__Exercise requirements__. Collect every line of the records below that contains the word "sidebar".

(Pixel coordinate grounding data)

----------------------------------------

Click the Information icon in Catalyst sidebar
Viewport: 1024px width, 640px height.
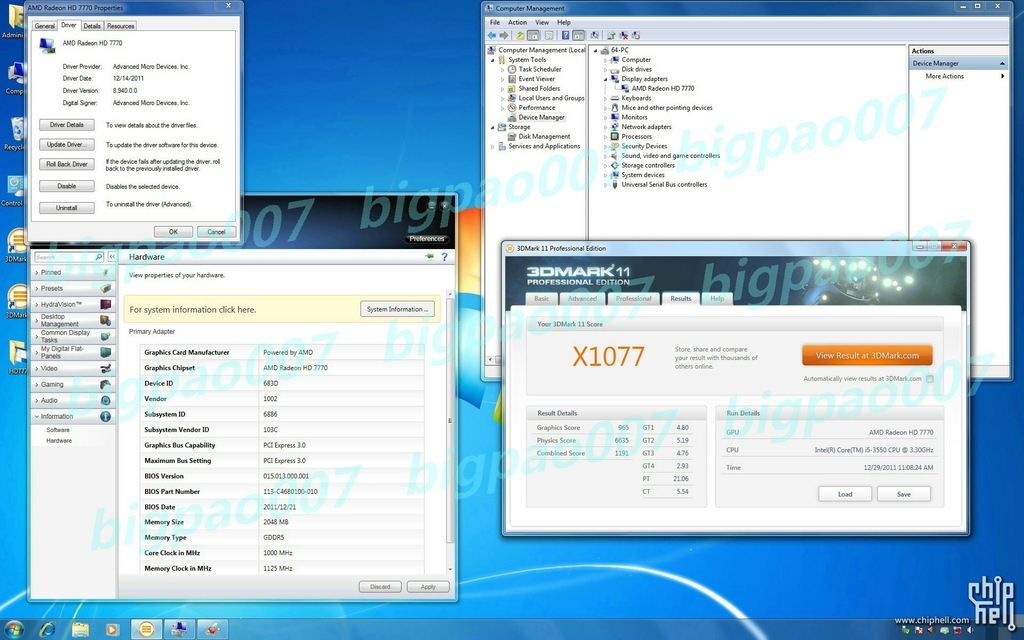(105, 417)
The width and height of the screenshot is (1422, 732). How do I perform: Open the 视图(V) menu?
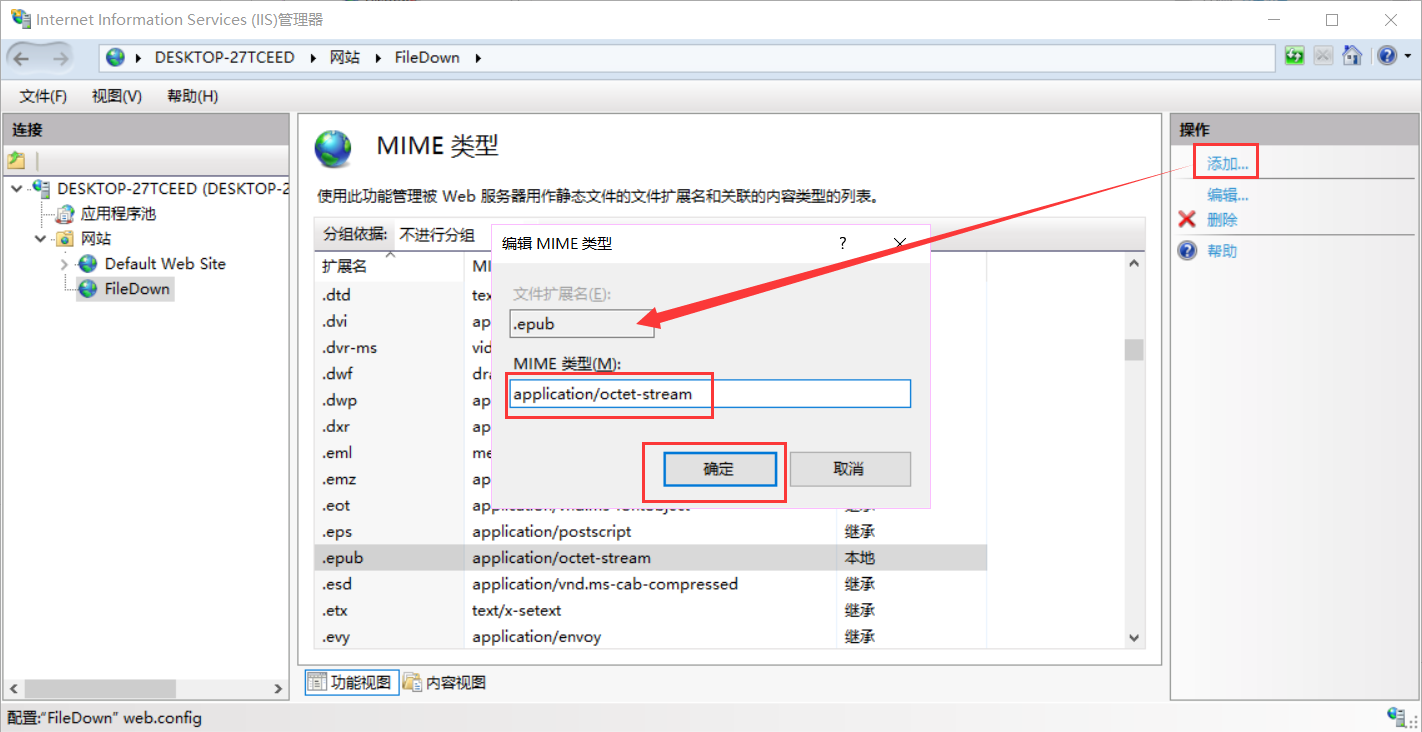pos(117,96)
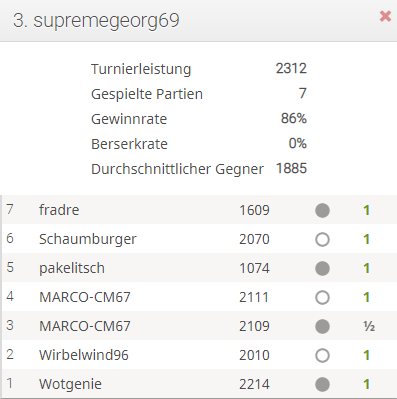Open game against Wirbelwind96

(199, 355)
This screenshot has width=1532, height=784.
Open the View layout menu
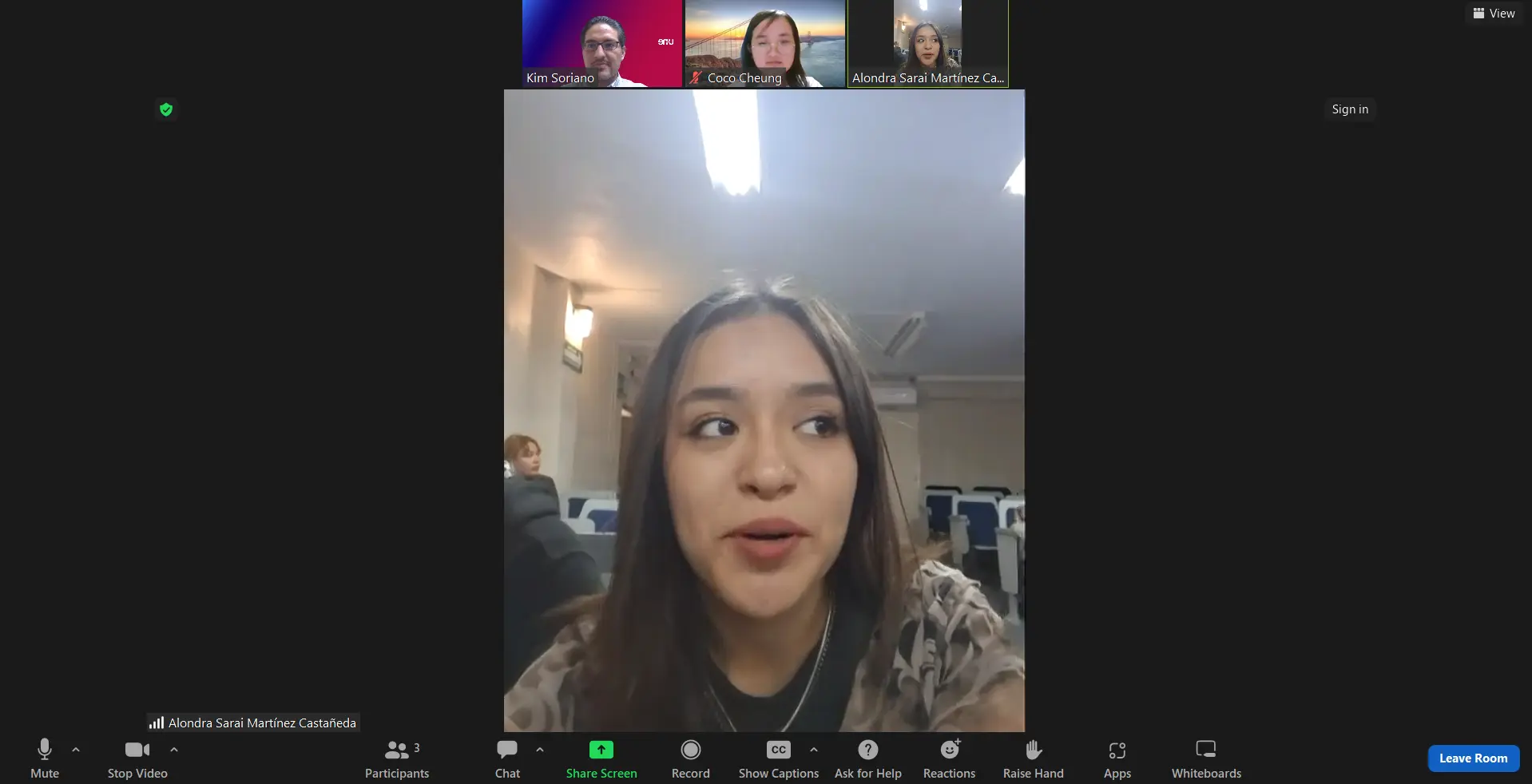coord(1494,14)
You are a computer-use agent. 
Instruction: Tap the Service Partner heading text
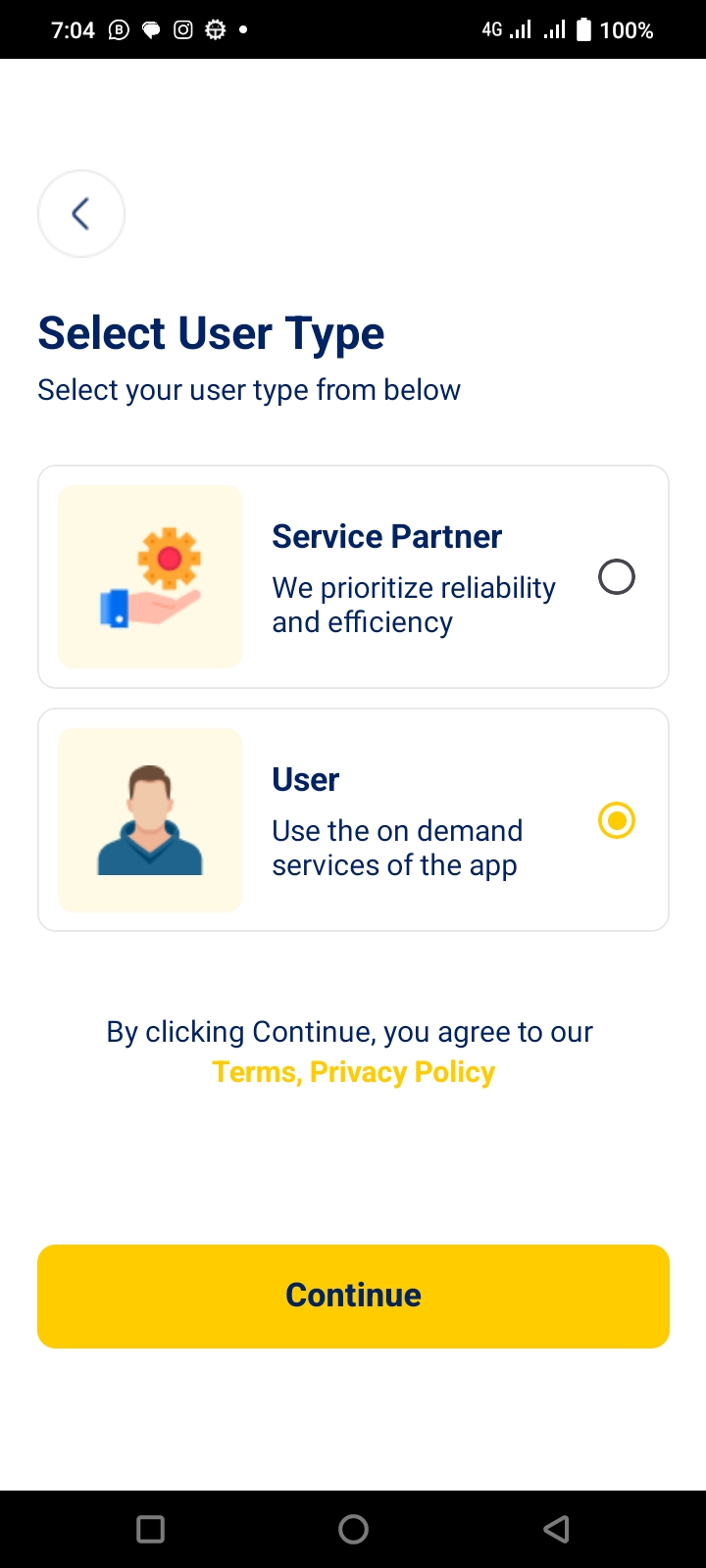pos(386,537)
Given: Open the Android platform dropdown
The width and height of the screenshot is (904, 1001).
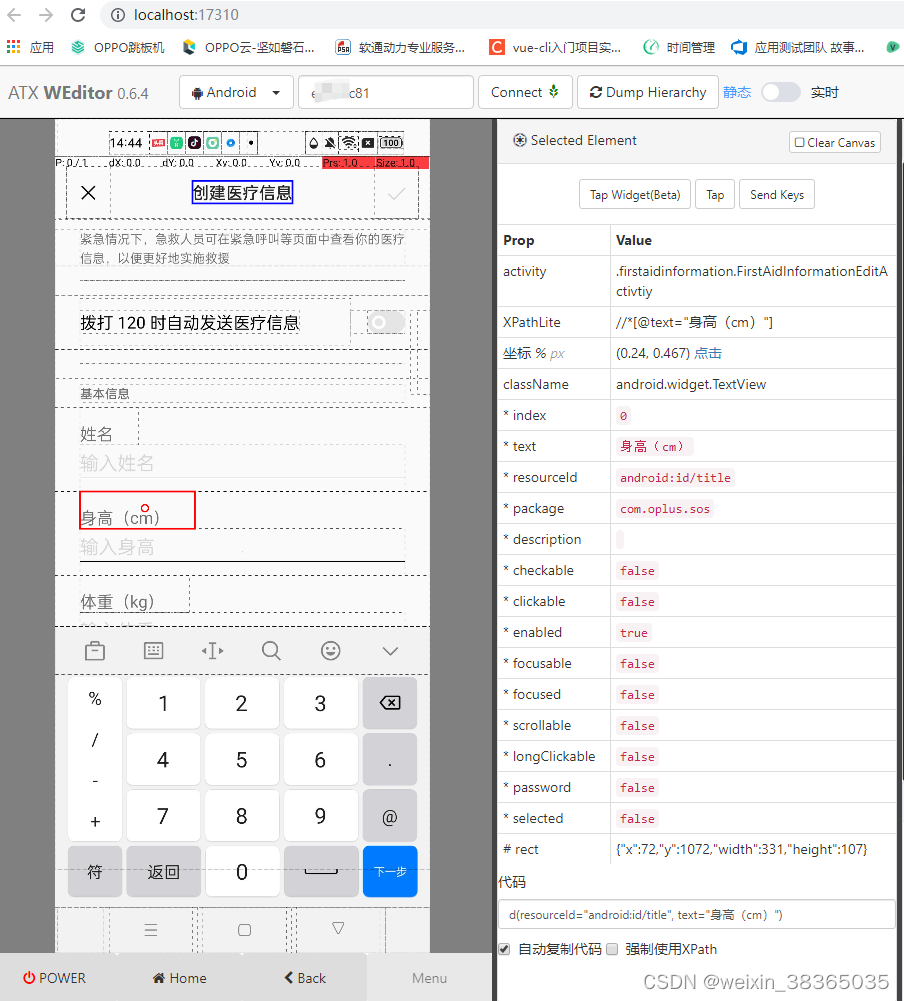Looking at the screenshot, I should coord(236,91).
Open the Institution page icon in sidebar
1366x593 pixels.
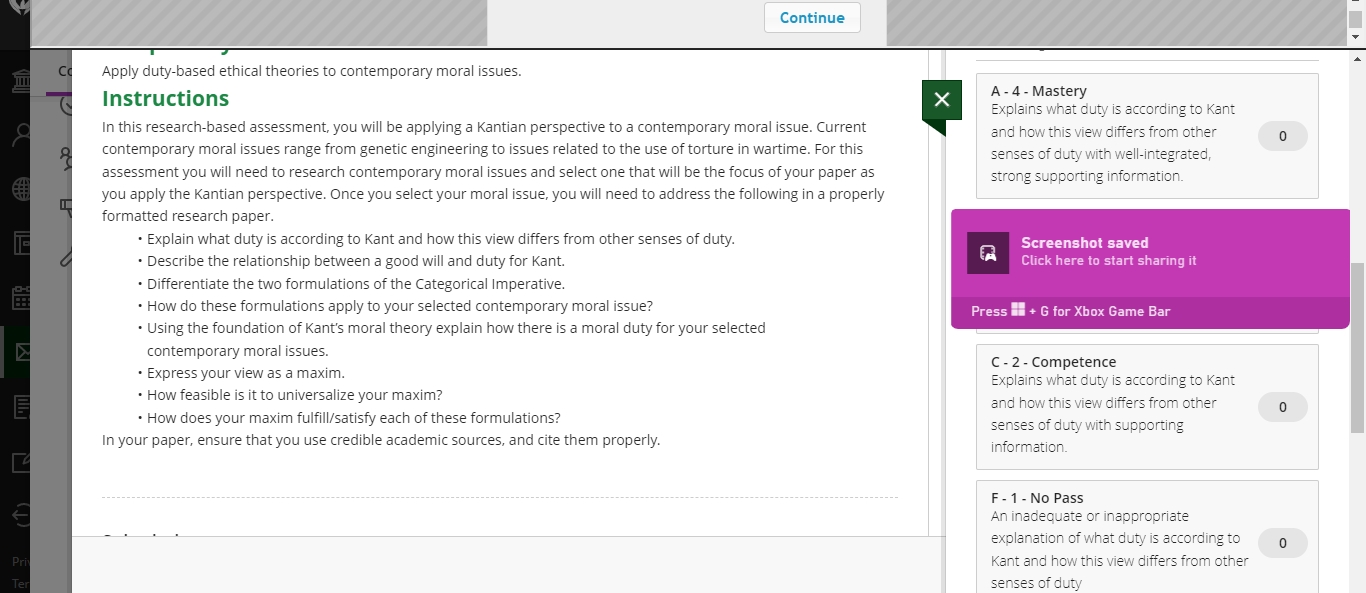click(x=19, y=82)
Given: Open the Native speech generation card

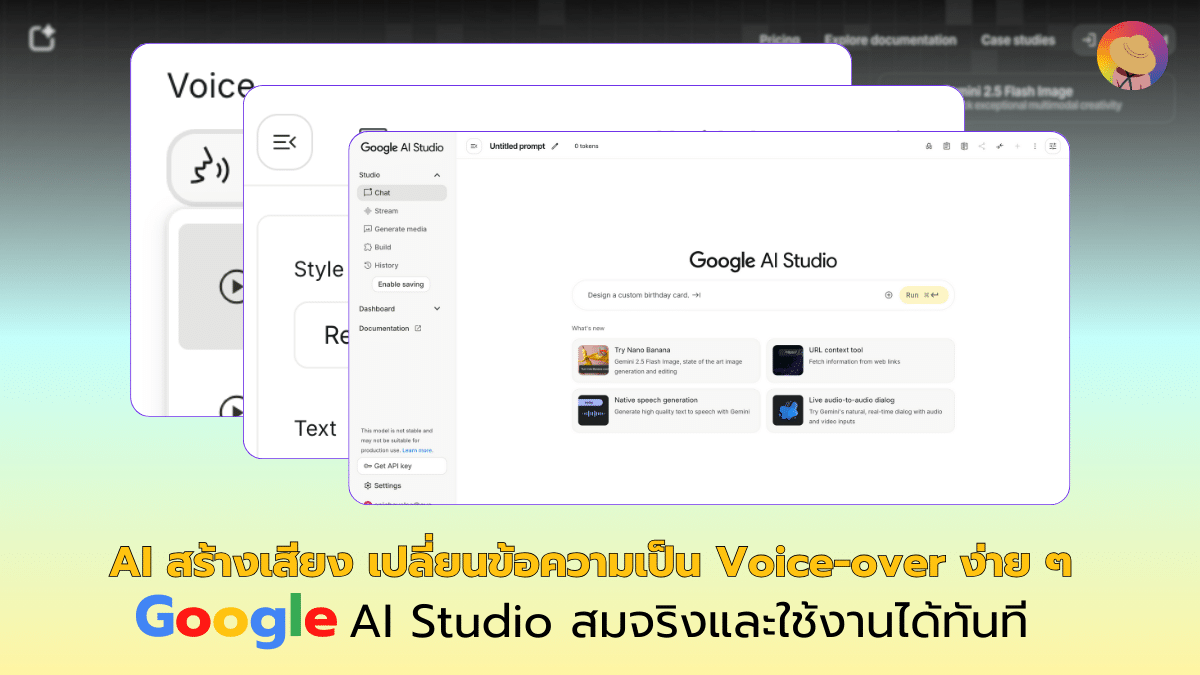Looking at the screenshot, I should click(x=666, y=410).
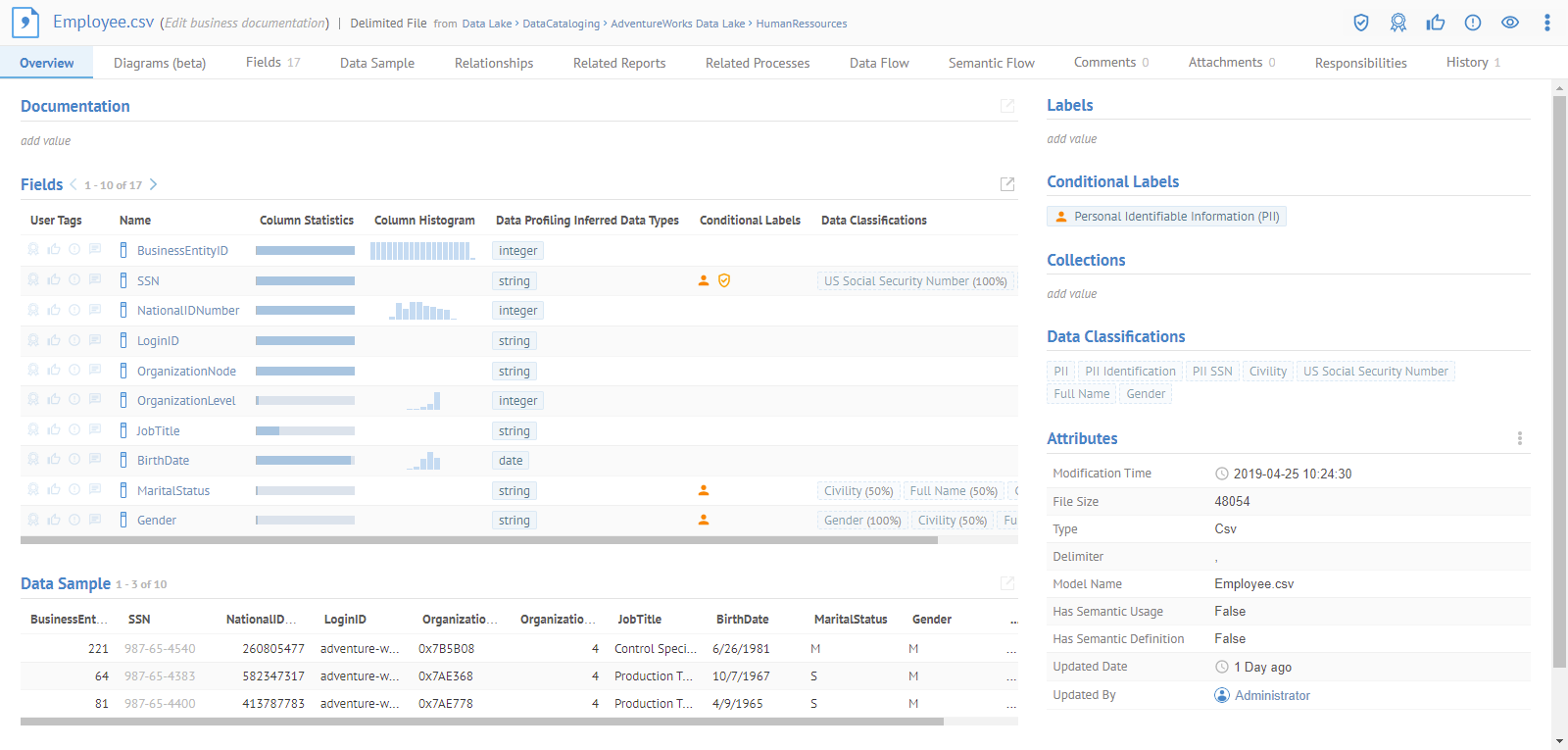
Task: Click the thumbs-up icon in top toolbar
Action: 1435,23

----------------------------------------

__Result of the task__.
Click the Information icon in Catalyst sidebar
Open the Institution page icon in sidebar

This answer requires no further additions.